Before the end of his first basketball season, he worked his way into the starting lineup, earning praise from the Geneva Times for “some scrappy ball-hawking” and his “two professional one-handed slams” on his way to a 13-point night against Alfred. That season the Statesmen finished with a 9-8 record, eclipsing the team record for points in a season.
As a sophomore, DeFrancesco helped set a program record with 12 wins, which the team repeated the following year. He was elected co-captain for his senior season and led Hobart to yet another record-breaking year with 15 wins and just five losses. DeFrancesco and his classmates graduated with a four-year record of 48-23, the most wins and highest winning percent for a graduating class at the time. In 2010, the 1955-56 basketball Statesmen were named a Hobart Team of Distinction.
In baseball, DeFrancesco was a slick-fielding first baseman and a powerful switch hitter. In a 1954 game against Hamilton, he launched the first pitch he saw over the left field fence, a feat the Echo noted was the first home run since the fence was installed three years earlier. Elected captain as a junior and senior, he made his debut as a starting pitcher for Hobart in his final season.
DeFrancesco earned a varsity letter as a member of the Hobart soccer team during the program’s second varsity season — and first winning season.

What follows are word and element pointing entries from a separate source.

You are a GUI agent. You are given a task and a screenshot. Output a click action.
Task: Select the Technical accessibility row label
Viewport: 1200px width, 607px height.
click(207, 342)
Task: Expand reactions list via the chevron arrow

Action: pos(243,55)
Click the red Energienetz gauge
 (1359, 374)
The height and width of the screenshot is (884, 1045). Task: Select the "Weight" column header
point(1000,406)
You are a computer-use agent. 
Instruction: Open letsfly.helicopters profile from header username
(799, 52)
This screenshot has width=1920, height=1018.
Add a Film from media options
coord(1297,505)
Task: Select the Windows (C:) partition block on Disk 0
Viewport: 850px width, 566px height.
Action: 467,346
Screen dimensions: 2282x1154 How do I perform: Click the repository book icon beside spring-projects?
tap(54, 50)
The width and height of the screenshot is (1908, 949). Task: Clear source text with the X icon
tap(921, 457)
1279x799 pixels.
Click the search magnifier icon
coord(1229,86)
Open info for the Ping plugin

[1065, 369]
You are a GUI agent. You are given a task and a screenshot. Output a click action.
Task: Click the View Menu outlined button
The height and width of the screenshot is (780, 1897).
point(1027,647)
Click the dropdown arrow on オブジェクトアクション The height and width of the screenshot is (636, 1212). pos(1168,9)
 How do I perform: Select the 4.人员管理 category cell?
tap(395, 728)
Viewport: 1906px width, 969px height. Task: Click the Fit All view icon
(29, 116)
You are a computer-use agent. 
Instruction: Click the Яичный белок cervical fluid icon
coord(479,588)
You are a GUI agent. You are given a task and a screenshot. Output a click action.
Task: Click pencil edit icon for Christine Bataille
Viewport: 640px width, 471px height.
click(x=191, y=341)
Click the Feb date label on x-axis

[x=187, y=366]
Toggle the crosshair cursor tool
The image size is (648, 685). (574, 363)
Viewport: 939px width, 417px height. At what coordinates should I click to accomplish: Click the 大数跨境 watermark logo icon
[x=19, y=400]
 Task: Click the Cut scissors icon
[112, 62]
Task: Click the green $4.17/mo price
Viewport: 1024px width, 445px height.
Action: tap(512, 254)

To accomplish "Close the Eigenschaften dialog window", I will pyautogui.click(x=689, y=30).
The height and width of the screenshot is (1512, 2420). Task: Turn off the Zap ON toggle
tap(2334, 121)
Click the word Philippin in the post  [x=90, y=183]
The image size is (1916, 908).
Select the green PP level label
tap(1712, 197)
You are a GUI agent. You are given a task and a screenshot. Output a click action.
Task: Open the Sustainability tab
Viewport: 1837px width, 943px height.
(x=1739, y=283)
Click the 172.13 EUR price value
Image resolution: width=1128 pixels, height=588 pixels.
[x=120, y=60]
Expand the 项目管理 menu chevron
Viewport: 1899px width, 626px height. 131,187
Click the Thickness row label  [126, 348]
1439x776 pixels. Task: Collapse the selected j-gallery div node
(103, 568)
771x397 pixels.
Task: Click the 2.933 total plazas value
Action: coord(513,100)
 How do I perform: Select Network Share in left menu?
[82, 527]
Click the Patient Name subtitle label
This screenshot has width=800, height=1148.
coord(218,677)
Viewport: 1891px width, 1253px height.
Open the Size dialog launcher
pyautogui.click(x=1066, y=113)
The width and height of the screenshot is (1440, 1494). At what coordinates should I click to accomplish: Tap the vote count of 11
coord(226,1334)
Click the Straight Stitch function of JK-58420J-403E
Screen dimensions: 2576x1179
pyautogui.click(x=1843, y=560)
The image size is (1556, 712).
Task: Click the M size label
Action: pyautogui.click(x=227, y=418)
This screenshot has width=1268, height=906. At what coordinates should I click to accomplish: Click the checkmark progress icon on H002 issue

An outstanding student and campus citizen, he was inducted into the Orange Key, Chimera and Druid honor societies as well as Pi Gamma Mu, the international honor society in social sciences. He wrote for The Herald and was a member of Phi Phi Delta, the Interfraternity Council, the Newman Club and the Canterbury Club. He was elected vice president of the junior class and, one year later, president of his fraternity. In 1956, his versatility, exceptional athleticism and resolute leadership earned him the inaugural Francis L. “Babe” Kraus ’24 Award, as Hobart’s top athlete.
After earning a master’s degree in education from the University of Rochester, DeFrancesco spent more than 35 years teaching and counseling in the Finger Lakes Region before retiring in 1993.
A leader in the creation and growth of the William Smith tennis program, DeFrancesco remains a trusted mentor to Herons to this day. He served as an assistant coach for each of the program’s five head coaches and continues to support the team through individual lessons.
In the Geneva community, he is active in his neighborhood association and for many years led the Geneva Recreation Department’s tennis program. In 2012, the city named the tennis courts Brook Street Park in his honor.